**Gestellte Aufgabe 1**
Beantworte anhand des Textes über Palmyra:
(a) In welcher Wüste liegt die Stadt?
(b) Wie lang ist die gepflasterte Kolonadenstraße?
(c) Was ist laut dem Text schlimmer als die Zerstörung aufgrund der Kämpfe?

**Bereitgestellter Text**
◆ ◆ ◆

Mirko Novák: Die Stadt war ein Schmelztiegel. Hier trafen Traditionen aus dem alten Babylonien, der Perser, der Römer und aus dem hellenistischen Orient zusammen. Sie verschmolzen zu einer neuen Kultur. Das macht Palmyra im Vergleich zu den anderen Ruinenstätten des gesamten Orients aus dieser Epoche so einzigartig.
Die Stadt liegt in der syrischen Wüste. Spielt die Lage auch eine Rolle?
Ja, der Zustand der Ruinen ist aufgrund dieser Lage extrem gut. Gut erhalten ist zum Beispiel das organische Material der sehr aufwändig gestalteten Gräber. Aus diesem Grund fasziniert die Stadt Besucher seit jeher. Sie bekamen dort wunderbar konservierte antike Kultur einzigartigen Gepräges zu sehen.
Was konkret konnte ein Besucher besichtigen?
Allein die Umgebung ist faszinierend: Insbesondere wenn ein Besucher im Sommer Palmyra besuchte, betrat er eine Dattel-Oase umgeben von einer wüstenartigen Steppe. Am Rande der Oase konnte er die wunderbaren Baureste besichtigen: Eine mehr als 1,5 Kilometer lange gepflasterte Kolonadenstrasse mit Säulenstellungen und öffentlichen Gebäuden wie Tempel, Bäder, Theater und Militärlager. Der Besucher tauchte in eine unglaublich faszinierende Atmosphäre ein.
In welchem Zustand befindet sich die Stadt heute?
In Palmyra ist die Situation schon seit einiger Zeit kritisch. Allerdings weniger wegen der bewussten Zerstörung der Stätte durch den IS für propagandistische Zwecke, als aufgrund der Kämpfe. In der Stadt kam es seit Beginn des Krieges immer wieder zu Kämpfen, denen auch Teile der Ruinenstätte zum Opfer fielen.
Die Raubgrabungen sind massiv und schlimmer als die Zerstörung aufgrund der Kämpfe.
Ein Problem sind auch die Raubgrabungen.
Ja, die Grabungen sind massiv und schlimmer als die Zerstörung aufgrund der Kämpfe. Hintergrund ist die immer schwieriger werdende wirtschaftliche Lage der lokalen Bevölkerung. Die Plünderung der Kulturgüter und deren Verkauf auf dem Kunstmarkt ist eine der wenigen Möglichkeiten, um noch an Geld zu kommen.
Wie kommen Sie an Informationen über den Zustand der Ruinen in Syrien?
Es gibt verschiedene Netzwerke. Je nach Region funktionieren die Informationsflüsse besser oder schlechter. Insbesondere aus dem vom IS besetzten Gebiet erreichen uns Informationen nur noch spärlich.

◆ ◆ ◆

**Zu verwendende Daten**
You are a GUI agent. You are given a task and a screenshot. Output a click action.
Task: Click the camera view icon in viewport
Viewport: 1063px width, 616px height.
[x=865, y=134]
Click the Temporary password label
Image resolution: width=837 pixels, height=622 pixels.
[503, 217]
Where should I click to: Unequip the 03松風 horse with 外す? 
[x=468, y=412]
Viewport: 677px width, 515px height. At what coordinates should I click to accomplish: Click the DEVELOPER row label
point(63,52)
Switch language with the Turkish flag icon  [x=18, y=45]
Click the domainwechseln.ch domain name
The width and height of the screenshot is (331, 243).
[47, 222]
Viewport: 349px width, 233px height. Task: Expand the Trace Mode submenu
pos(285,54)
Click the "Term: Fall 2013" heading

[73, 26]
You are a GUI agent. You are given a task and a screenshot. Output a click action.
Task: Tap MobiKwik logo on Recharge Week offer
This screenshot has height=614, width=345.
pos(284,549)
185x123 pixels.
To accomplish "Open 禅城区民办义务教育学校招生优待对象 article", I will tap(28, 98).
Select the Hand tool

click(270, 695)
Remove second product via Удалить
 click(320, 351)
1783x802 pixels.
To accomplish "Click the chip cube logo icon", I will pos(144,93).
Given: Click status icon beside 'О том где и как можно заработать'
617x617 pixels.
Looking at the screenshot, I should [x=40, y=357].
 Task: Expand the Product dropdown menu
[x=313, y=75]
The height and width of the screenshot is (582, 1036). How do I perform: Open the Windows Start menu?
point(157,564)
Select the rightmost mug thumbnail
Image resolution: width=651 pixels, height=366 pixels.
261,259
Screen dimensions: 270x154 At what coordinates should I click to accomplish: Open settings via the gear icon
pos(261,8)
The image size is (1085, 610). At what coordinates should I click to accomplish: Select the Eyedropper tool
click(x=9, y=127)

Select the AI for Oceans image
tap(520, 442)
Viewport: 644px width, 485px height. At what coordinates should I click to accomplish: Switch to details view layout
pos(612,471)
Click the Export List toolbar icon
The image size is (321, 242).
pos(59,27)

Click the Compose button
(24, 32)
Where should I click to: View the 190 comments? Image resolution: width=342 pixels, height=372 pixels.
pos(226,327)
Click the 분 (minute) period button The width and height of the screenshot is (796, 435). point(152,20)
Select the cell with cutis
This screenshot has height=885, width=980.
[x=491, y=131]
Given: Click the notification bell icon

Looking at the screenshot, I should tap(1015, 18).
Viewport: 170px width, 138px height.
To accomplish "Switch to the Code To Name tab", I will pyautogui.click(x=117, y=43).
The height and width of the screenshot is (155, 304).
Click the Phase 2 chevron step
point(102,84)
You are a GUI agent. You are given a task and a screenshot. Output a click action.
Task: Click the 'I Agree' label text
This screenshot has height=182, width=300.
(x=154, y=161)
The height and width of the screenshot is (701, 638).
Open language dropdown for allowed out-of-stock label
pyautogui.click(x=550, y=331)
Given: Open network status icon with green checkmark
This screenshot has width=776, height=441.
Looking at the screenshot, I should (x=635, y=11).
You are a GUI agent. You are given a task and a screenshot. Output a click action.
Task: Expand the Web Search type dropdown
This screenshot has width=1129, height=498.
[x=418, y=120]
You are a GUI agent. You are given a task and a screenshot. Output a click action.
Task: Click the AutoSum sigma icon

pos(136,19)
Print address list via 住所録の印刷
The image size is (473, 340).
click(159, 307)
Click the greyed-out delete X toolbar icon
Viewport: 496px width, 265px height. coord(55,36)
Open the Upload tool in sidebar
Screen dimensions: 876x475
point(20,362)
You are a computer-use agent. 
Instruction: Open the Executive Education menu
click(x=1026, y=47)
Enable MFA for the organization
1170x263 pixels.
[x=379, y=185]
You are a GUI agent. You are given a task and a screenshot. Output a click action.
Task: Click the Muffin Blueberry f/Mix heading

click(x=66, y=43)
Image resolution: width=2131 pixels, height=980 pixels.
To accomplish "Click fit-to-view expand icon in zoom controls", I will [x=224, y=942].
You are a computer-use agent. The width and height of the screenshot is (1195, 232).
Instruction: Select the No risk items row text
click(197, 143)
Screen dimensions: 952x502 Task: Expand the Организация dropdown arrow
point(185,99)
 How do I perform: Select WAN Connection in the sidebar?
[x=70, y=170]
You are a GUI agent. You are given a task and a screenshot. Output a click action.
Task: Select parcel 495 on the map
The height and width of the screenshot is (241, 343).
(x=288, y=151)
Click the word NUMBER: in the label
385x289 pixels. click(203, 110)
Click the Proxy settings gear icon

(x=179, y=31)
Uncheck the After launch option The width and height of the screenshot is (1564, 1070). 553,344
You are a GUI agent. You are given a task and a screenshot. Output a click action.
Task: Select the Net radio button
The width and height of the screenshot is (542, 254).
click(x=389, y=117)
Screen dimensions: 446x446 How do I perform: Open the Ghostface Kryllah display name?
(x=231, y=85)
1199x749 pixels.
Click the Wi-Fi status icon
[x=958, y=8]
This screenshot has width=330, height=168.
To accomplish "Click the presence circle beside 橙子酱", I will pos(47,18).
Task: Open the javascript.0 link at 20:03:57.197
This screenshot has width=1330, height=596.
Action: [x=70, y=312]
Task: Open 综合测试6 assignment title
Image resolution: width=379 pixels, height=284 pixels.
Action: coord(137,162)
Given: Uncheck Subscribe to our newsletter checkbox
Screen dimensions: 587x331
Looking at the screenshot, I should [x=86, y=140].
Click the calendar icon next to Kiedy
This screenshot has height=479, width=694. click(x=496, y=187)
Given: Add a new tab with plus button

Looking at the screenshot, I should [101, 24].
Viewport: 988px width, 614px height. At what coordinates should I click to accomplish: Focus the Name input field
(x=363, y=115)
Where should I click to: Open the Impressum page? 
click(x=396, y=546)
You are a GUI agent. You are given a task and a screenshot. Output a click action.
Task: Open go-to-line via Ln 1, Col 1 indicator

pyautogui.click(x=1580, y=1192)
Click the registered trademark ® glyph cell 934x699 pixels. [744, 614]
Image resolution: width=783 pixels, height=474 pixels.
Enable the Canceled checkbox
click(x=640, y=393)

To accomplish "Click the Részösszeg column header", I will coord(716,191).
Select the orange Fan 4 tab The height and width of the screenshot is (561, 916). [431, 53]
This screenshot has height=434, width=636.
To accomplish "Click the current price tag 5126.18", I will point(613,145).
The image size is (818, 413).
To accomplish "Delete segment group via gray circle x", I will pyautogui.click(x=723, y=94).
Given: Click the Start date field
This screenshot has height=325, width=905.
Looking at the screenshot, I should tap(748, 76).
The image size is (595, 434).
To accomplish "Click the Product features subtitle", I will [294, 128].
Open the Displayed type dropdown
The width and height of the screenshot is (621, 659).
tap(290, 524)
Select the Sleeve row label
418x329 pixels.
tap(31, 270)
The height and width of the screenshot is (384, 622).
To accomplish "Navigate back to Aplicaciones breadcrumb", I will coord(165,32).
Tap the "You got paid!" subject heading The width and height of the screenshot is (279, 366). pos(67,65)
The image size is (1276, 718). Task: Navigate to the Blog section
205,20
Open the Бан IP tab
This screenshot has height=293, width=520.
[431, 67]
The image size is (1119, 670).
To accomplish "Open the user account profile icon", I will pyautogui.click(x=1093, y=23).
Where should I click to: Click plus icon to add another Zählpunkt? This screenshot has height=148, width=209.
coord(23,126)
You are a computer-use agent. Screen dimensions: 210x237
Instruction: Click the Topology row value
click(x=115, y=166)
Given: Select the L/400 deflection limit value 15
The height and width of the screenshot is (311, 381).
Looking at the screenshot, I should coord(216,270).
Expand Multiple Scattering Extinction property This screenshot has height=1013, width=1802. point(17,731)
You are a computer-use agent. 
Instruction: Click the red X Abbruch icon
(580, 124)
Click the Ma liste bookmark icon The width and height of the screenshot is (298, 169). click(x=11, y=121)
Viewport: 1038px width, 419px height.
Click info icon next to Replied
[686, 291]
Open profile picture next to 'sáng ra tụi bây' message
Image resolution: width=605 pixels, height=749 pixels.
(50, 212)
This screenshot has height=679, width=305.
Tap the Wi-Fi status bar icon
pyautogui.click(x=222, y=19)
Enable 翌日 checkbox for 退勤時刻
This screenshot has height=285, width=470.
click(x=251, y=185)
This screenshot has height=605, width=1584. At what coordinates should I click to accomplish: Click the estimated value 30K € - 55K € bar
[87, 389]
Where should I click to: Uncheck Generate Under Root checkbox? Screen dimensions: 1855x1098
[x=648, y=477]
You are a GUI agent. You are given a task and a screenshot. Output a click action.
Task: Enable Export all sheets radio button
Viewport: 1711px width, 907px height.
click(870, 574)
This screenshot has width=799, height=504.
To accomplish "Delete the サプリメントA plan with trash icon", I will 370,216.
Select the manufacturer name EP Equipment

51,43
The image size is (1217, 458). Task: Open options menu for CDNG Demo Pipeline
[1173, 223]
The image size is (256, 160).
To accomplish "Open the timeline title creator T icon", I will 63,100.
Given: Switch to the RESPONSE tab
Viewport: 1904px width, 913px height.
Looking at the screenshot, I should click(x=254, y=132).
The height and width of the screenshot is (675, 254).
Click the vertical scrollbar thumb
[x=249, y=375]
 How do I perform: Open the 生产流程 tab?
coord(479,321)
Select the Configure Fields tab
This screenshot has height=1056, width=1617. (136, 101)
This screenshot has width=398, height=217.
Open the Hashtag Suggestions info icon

◆ ◆ ◆

**Gestellte Aufgabe 2**
Filtere aus den Zeilen oben jede heraus, die das Wort „toolbar“ enthält, und gib sie unverändert wieder. Groß- und Kleinschreibung zählt.

**Richtiges Ergebnis 1**
(a) In der syrischen Wüste.
(b) Mehr als 1,5 Kilometer.
(c) Die Raubgrabungen.

**Richtiges Ergebnis 2**
Click the Export List toolbar icon
Click the greyed-out delete X toolbar icon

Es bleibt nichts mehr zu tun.